— WHAT YOU NEED TO DO —
Return, word for word, the lines of the listing below from the one with "Screen dimensions: 2576x1297" through the one with "Given: Click the 我的信息 my info icon", and no other lines.

— SUPPLIED DATA —
____________
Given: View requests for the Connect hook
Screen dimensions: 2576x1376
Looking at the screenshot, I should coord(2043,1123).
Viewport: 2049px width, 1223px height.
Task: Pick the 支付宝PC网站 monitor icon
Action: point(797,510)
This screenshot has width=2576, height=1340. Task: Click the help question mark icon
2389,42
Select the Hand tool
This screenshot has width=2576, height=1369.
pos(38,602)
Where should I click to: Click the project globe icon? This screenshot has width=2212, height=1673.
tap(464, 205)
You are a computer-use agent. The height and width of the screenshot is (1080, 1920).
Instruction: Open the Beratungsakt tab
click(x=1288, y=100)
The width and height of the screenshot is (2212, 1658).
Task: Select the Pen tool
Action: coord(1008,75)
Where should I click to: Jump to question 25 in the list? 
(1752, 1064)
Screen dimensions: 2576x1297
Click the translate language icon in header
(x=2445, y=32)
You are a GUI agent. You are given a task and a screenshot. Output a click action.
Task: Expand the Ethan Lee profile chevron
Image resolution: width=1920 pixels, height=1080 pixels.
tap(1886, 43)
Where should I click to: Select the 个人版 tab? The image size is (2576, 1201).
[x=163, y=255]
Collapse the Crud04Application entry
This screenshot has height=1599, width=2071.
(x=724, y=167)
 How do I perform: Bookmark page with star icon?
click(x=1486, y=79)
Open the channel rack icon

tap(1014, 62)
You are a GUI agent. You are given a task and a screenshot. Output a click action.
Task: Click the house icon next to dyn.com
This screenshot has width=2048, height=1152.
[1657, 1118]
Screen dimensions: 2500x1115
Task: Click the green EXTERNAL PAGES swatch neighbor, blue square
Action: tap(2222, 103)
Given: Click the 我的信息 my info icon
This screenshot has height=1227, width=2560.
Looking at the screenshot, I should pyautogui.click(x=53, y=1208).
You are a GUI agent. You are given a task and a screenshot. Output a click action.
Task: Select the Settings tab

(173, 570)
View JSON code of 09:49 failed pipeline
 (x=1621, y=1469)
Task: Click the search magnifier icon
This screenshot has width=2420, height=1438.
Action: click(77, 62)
____________
— WRITTEN RESPONSE —
Screen dimensions: 2576x1297
Click the translate language icon in header
(x=2445, y=32)
You are a GUI agent. You are given a task and a screenshot. Output a click action.
Task: Expand the Ethan Lee profile chevron
Image resolution: width=1920 pixels, height=1080 pixels.
tap(1886, 43)
Where should I click to: Select the 个人版 tab? The image size is (2576, 1201).
[x=163, y=255]
Collapse the Crud04Application entry
This screenshot has height=1599, width=2071.
(x=724, y=167)
 How do I perform: Bookmark page with star icon?
click(x=1486, y=79)
Open the channel rack icon

tap(1014, 62)
You are a GUI agent. You are given a task and a screenshot. Output a click action.
Task: Click the house icon next to dyn.com
This screenshot has width=2048, height=1152.
[1657, 1118]
Screen dimensions: 2500x1115
Task: Click the green EXTERNAL PAGES swatch neighbor, blue square
Action: tap(2222, 103)
Given: Click the 我的信息 my info icon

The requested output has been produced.